Amazon’s Q1 Surge: AWS Growth Soars and E-commerce Profits Defy Expectations Amid Massive Investments

Amazon Web Services has seen its expansion rate surge to 28% during the first quarter, marking the division’s most rapid growth in almost four years. This acceleration helped push Amazon’s financial performance beyond Wall Street projections, providing at least preliminary validation for the company’s contentious plan to invest $200 billion in capital expenditures.

The e-commerce giant reported quarterly sales reaching $181.5 billion, representing a 17% increase, while operating income climbed 30% to $23.9 billion. Both metrics surpassed the company’s own forecasts and beat analyst estimates, which had anticipated approximately $177 billion in revenue.

Net income totaled $30.3 billion, equivalent to $2.78 per diluted share. However, this figure incorporated a $16.8 billion pre-tax gain from Amazon’s stake in Anthropic, artificially boosting the earnings numbers. When excluding this one-time windfall, adjusted earnings per share came in at $1.61, marginally below the $1.62 consensus among analysts.

Amazon’s advertising segment posted 24% growth, generating $17.2 billion during the quarter. The company noted that advertising revenue has exceeded $70 billion over the trailing twelve-month period.

Within the primary e-commerce operations, unit sales expanded by 15%. CEO Andy Jassy characterized this as the most robust growth rate observed since the final stages of COVID-19 pandemic restrictions.
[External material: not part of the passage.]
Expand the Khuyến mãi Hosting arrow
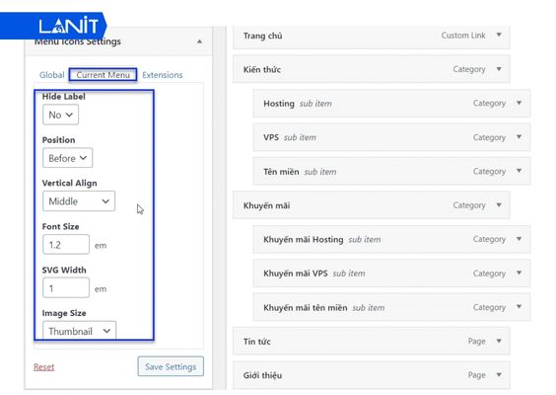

Contributing to this performance was enhanced delivery speed, with over 1 billion items shipped either same-day or overnight in the United States during the first four months of the year.

Jassy stated in a press release that Amazon finds itself “in the middle of some of the biggest inflections of our lifetime.”
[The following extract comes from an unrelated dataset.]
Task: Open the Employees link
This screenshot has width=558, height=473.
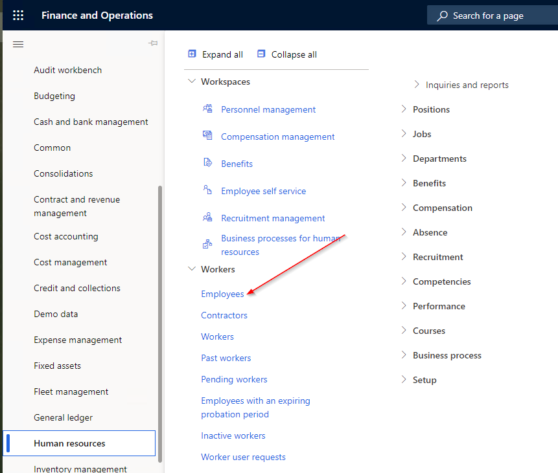Action: point(221,293)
Over the past twelve months, the company invested $147.3 billion in property and equipment, nearly double the $88 billion spent in the previous year-ago period. This aggressive spending left Amazon with merely $1.2 billion in free cash flow.

Put simply, while Amazon is generating record profits, virtually all of those earnings are being reinvested into expanding capacity, predominantly for AWS and artificial intelligence infrastructure. The company has indicated expectations to spend roughly $200 billion in capital expenditures throughout the full year.

Following the earnings release, shares declined approximately 2% in initial after-hours trading.

During the earnings call, Amazon revealed that its AWS revenue backlog surged to $364 billion, up significantly from $244 billion in the previous quarter. This figure excludes a recently announced agreement with Anthropic valued at over $100 billion. Jassy emphasized that the backlog demonstrates reasonable diversification beyond just one or two major customers.

Jassy also announced that Amazon has secured more than $225 billion in revenue commitments specifically for Trainium, the company’s proprietary AI chip. He described Amazon’s custom silicon business as among the top three data center chip businesses globally and noted the chips division grew almost 40% compared to the preceding quarter.

Looking ahead to the second quarter, Amazon projects revenue between $194 billion and $199 billion, with operating income anticipated in the range of $20 billion to $24 billion. The forecast assumes Prime Day will occur in the second quarter across most countries,
representing a shift from the third quarter timing of last year.

The company’s core e-commerce business benefited from operational improvements, particularly in logistics. More than 1 billion items were delivered to U.S. customers within a same-day or overnight timeframe so far this year, supporting the strong unit sales growth.

Amazon’s advertising business continues to demonstrate strength, with the $17.2 billion quarterly figure contributing to annual advertising revenue that has now topped $70 billion over the past year.

The massive infrastructure investment reflects Amazon’s commitment to positioning itself for long-term growth in cloud computing and artificial intelligence services, despite the near-term impact on free cash flow and the skepticism from some investors regarding the scale of capital deployment.